La vecchia guardia si riunisce di rado. E quando lo fa, passa parte del suo tempo a rimpiangere quei militi che per un motivo di enorme serietà (lavoro, chilometri, temporaneo decesso) o sconfortante idiozia (impossibilità comunicativa, rifiuti incomprensibili, letture fantasy) non si presentano all’evento di comunione tanto a lungo anelato. Certo, bisogna confessare che l’organizzazione di tali eventi non è delle più rigorose. E’ spesso frutto del caso, di catene telefoniche involontarie che dimostrano la disponibilità di più componenti contemporaneamente, di incontri fortuiti in luoghi estranei alla pubblica decenza o semplicemente di serate partite con diverse comitive lasciate al loro destino in nome del lungo tempo passato, di un’amicizia incontrovertibile e di altre menzogne più o meno credibili. Ci sono solo un paio di irriducibili organizzatori che tentano di dare appuntamenti con l’anticipo di qualche giorno, di una settimana addirittura. Il numero di volte che sono stati delusi è praticamente pari al numero dei tentativi.
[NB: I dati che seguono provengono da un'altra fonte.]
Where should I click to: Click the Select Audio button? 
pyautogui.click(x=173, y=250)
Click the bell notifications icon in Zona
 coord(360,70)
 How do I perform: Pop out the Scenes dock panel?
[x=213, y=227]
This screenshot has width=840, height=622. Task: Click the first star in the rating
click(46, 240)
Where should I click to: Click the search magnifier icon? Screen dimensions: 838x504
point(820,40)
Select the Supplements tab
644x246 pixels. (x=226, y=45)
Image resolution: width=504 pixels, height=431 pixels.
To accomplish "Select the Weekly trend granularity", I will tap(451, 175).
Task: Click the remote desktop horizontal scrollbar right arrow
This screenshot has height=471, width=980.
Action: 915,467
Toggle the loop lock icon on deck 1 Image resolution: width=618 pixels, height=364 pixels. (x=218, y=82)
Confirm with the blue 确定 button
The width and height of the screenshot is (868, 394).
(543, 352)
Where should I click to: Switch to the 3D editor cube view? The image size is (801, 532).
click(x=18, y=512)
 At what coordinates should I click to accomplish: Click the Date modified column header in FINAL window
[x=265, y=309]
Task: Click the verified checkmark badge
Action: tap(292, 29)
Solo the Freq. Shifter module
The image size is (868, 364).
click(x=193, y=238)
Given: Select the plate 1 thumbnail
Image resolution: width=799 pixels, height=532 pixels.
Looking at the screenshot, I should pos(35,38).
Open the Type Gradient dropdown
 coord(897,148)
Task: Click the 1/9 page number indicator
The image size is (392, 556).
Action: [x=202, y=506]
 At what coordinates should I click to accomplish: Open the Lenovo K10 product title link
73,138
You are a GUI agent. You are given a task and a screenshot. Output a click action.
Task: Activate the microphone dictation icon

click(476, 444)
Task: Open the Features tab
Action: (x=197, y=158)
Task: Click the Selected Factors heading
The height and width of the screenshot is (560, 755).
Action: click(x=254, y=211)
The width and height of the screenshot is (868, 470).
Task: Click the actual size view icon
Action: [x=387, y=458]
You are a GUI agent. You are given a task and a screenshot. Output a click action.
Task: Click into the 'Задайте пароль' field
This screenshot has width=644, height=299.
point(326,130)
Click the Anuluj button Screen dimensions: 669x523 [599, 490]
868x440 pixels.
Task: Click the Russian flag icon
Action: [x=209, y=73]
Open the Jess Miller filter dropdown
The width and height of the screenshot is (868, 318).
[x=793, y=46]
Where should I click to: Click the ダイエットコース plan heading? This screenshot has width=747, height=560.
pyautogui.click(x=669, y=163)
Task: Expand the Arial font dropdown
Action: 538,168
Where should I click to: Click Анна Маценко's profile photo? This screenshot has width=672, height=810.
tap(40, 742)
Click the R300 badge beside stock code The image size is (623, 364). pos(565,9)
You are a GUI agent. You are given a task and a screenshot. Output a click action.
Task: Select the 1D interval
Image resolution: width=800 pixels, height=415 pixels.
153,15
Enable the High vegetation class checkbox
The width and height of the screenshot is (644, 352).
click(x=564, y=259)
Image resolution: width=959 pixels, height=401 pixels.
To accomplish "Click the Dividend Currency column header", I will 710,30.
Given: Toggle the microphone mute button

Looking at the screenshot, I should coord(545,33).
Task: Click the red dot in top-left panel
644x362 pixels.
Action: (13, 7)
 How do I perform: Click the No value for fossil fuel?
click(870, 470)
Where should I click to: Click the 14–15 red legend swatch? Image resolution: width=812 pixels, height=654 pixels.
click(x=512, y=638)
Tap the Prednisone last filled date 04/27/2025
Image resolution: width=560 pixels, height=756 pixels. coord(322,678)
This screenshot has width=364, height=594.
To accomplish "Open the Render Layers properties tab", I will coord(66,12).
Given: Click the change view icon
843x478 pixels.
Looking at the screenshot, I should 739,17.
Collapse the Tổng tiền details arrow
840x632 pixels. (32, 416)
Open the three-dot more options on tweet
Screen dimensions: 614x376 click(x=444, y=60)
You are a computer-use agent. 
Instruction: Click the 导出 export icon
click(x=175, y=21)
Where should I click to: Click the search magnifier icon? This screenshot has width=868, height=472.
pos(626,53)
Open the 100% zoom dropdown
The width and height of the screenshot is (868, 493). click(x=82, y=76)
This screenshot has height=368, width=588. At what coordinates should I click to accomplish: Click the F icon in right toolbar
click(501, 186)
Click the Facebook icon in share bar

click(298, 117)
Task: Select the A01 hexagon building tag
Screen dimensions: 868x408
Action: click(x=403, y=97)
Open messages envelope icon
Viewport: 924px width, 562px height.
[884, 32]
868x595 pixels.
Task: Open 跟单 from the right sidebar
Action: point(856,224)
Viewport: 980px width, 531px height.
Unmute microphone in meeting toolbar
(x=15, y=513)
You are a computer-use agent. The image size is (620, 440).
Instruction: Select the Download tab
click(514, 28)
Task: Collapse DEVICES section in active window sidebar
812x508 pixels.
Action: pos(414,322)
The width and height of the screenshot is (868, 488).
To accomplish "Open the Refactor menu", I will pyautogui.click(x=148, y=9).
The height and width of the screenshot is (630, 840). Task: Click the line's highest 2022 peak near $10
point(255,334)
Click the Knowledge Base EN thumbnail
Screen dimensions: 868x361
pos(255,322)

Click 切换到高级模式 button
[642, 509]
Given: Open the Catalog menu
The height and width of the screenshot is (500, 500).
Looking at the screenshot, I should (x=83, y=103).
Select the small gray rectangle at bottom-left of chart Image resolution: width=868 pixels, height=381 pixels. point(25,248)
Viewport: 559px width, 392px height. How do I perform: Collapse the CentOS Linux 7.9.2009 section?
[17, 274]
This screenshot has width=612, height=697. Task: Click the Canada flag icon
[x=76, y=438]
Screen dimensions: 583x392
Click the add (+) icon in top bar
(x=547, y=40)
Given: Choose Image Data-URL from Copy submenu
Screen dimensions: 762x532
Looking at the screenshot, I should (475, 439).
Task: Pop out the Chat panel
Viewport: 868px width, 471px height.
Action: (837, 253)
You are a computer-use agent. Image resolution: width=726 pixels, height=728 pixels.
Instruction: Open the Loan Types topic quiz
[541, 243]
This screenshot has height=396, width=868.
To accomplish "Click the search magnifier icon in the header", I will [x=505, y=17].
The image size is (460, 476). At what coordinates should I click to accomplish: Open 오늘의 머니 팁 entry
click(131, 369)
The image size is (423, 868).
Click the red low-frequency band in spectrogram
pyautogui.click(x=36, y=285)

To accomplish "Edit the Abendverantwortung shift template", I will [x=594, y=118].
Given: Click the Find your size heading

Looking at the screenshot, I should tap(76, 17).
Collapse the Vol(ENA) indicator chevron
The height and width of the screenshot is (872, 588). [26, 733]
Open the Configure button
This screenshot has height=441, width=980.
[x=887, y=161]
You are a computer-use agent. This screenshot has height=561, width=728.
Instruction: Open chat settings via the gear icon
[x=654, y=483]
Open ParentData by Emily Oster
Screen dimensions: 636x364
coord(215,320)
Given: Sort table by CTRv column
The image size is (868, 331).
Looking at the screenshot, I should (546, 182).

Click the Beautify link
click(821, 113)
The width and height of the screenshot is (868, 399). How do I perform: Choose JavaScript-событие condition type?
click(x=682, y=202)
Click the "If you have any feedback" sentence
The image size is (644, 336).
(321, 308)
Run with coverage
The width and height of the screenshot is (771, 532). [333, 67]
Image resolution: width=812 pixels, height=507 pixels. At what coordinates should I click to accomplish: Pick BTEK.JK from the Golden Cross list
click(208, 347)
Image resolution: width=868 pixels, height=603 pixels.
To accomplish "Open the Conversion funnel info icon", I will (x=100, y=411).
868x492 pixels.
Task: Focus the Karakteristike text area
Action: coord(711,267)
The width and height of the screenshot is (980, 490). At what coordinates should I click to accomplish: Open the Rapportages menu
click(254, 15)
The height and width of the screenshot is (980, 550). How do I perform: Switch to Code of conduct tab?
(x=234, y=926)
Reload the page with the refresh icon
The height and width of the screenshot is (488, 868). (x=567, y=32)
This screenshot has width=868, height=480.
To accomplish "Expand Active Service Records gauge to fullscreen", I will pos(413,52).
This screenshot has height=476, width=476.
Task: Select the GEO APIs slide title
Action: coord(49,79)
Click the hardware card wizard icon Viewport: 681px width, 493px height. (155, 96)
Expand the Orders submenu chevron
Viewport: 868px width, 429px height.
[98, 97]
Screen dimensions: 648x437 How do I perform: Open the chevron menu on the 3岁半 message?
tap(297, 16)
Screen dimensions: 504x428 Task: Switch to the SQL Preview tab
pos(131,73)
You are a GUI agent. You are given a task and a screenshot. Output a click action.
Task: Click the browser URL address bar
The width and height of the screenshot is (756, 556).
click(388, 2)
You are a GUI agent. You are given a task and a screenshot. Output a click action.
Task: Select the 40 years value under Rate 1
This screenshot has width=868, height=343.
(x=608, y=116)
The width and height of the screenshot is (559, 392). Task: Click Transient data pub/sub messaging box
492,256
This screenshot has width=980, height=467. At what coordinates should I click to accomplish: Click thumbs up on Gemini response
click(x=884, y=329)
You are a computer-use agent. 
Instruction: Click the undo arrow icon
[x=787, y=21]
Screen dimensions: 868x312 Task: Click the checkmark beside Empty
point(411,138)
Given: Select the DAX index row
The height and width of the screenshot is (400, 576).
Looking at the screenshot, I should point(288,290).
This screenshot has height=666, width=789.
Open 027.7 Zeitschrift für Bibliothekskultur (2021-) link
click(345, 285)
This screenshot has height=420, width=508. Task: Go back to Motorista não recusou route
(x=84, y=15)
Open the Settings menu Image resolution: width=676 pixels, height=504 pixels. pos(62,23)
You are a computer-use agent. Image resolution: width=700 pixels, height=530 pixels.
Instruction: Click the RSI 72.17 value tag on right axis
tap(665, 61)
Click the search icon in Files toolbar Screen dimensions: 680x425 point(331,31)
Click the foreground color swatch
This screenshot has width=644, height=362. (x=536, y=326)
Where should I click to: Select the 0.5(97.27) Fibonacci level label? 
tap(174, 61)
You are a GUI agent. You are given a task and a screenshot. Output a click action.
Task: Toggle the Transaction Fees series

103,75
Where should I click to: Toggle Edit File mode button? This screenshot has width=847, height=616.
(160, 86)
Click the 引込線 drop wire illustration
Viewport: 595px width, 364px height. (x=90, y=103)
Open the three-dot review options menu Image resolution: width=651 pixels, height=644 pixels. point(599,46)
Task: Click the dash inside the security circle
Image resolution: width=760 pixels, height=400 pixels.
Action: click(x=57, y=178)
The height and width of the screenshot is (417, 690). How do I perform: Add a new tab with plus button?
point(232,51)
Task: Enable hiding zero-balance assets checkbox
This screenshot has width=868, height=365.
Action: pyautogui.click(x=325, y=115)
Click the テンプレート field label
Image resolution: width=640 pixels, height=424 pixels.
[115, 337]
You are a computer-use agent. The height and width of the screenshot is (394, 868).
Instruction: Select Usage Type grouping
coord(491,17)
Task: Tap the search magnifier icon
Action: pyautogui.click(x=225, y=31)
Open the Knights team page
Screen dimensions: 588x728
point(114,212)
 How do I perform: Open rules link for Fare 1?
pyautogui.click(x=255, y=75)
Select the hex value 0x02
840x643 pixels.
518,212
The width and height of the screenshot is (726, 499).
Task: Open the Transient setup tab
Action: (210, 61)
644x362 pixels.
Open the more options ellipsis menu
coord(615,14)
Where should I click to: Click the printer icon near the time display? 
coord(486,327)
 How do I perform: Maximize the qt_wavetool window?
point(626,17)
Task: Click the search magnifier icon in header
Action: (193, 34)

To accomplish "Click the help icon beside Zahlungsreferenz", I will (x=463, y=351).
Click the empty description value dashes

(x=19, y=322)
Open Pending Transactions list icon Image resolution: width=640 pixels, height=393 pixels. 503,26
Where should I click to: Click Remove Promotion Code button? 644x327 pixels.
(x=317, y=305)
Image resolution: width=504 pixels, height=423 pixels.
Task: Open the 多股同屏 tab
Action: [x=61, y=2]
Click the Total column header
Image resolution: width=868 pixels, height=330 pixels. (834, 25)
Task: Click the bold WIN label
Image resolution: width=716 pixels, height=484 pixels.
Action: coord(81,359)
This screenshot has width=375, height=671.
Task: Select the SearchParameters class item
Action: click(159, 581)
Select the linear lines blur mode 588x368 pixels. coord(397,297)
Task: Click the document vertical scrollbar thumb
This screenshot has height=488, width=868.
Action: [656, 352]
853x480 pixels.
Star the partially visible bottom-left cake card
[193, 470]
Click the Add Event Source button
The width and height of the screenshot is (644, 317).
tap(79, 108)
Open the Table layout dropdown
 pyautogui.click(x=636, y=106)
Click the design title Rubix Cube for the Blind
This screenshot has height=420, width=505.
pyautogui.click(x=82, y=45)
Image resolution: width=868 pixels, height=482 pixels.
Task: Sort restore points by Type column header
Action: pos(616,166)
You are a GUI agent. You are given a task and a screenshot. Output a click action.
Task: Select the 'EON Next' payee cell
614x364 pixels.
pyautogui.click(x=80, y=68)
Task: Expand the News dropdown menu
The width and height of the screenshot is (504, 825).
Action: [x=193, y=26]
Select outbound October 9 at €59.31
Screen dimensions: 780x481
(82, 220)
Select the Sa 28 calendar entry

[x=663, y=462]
Il luogo dove si consumano questi moderni riti pagani è una birreria di fiducia. Il sorriso con cui veniamo accolti va sempre oltre la semplice cortesia. C’è qualcosa di più, legato alle previsioni del tempo. Quello in cui la spillatrice dovrà lavorare per un manipolo di clienti poco avvezzi a dar conto ai loro portafogli quando si presentano occasioni di una certa portata. Non è che il denaro non sia un problema, è il mettere da parte i problemi che lo fa dimenticare. Capita perciò che qualche sfortunato si risvegli il pomeriggio successivo con la sorpresa di un portamonete ridicolmente vuoto o con la carta di credito consumata dal numero eccessivo di passate. Sopravvivere economicamente a queste serate è quindi questione di lucidità o di impossibilità monetarie preesistenti.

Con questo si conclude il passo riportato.